La rupture conventionnelle résulte d'un accord négocié entre le salarié et l'employeur. Ce dernier n'a donc pas à fournir de motifs à sa décision de rompre le contrat de travail, ni à respecter la procédure de licenciement fixée par le Code du travail. Pour l'employeur, c'est le principal avantage de la rupture conventionnelle qui est bien moins « risquée » que le licenciement : c'est la quasi-assurance de se séparer d'un salarié sans risquer de se retrouver aux prud'hommes.

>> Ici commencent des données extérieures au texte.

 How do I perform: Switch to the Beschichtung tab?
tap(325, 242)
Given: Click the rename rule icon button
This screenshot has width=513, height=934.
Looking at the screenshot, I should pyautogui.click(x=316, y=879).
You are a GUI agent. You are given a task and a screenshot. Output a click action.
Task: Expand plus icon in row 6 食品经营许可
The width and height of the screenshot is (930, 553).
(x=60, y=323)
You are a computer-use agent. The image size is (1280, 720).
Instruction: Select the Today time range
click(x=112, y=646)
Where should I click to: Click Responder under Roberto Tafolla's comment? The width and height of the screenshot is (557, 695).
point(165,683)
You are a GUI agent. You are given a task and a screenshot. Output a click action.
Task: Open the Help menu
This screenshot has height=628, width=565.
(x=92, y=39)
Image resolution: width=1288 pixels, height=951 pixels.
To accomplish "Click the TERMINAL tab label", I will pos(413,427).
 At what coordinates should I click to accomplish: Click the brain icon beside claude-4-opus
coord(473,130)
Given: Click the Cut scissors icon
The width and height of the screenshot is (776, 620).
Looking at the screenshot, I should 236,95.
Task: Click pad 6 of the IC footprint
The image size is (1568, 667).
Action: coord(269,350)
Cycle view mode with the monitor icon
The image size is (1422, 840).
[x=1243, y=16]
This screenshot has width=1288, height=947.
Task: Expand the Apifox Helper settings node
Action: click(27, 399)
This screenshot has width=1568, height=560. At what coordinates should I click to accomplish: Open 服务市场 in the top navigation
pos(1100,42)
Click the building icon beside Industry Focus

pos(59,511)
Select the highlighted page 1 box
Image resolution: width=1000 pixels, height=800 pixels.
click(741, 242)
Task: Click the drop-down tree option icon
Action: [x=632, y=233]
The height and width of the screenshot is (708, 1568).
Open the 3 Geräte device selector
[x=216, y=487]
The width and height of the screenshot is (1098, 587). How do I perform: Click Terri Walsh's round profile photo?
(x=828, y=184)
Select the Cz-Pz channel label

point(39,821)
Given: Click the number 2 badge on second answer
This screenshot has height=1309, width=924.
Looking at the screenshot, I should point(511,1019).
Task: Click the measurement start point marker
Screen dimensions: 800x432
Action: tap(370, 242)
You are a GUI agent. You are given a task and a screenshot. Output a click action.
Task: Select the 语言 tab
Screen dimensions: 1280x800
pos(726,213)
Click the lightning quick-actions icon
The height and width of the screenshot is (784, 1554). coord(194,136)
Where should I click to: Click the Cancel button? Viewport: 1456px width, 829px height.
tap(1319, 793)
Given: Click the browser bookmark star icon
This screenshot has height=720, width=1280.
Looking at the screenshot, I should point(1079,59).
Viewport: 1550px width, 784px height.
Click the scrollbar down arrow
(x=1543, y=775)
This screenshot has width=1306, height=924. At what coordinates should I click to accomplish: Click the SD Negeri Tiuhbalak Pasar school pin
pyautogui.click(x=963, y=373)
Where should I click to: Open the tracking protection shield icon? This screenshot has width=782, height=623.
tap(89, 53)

Cet aspect présente également un intérêt pour le salarié qui souhaiterait contester son licenciement : la rupture conventionnelle lui permet de toucher des indemnités sans avoir à passer par une procédure judiciaire souvent longue et coûteuse et dont l'issue ne peut jamais être garantie à 100 %.


Indemnités

Les indemnités de rupture conventionnelle sont librement négociées par les deux parties, à condition de respecter un seuil au moins égal au montant des indemnités de licenciement auxquelles le salarié aurait droit s'il était licencié.

De ce point de vue, la rupture conventionnelle présente donc un avantage pour le salarié puisqu'elle lui offre la possibilité de négocier une indemnité supérieure à celle qu'il toucherait en étant licencié. Toutefois, si le salarié licencié peut agir aux prud'hommes contre son employeur, il est alors possible de tenter de négocier une transaction (cf. transaction et licenciement) dont le montant est la plupart du temps largement supérieur aux "simples" indemnités de licenciement.

Chômage

Pour le chômage, pas de différence : le licenciement et la rupture conventionnelle donnent tous les deux droit aux allocations chômage versées par Pôle emploi.

Changer de procédure

Bien souvent, un employeur qui souhaite se séparer d'un salarié hésite entre une procédure de rupture conventionnelle et une procédure de licenciement. Il peut, par exemple, commencer l'une puis finalement changer d'avis et opter pour l'autre, et inversement. La jurisprudence a ainsi apporté des précisions sur l'articulation entre ces deux procédures via trois arrêts rendus le 3 mars 2015.

Annuler un licenciement

Dans son premier arrêt (n°13-20549), la Cour de Cassation a admis qu'il était possible de conclure une rupture conventionnelle après la notification d'un licenciement. En signant la convention de rupture conventionnelle, le salarié et l'employeur sont dès lors considérés comme ayant renoncé au licenciement.

Rétractation du salarié

Dans un deuxième arrêt (n°13-15551), la Haute Juridiction reconnait le droit pour l'employeur de reprendre une procédure disciplinaire de licenciement après l'exercice par le salarié de son droit de rétractation de la rupture conventionnelle. Après cette renonciation, l'employeur peut donc toujours convoquer à nouveau le salarié à un entretien préalable de licenciement.

Sanction disciplinaire

Enfin, dans un troisième arrêt (n°13-23348), la Cour de Cassation précise que la signature d'une rupture conventionnelle n'interrompt pas le délai de prescription de deux mois pendant lequel des sanctions disciplinaires peuvent être engagées contre un salarié pour un fait fautif. Par conséquent, si la procédure de rupture conventionnelle échoue, l'employeur doit bien veiller au respect des délais de prescription avant de sanctionner son salarié.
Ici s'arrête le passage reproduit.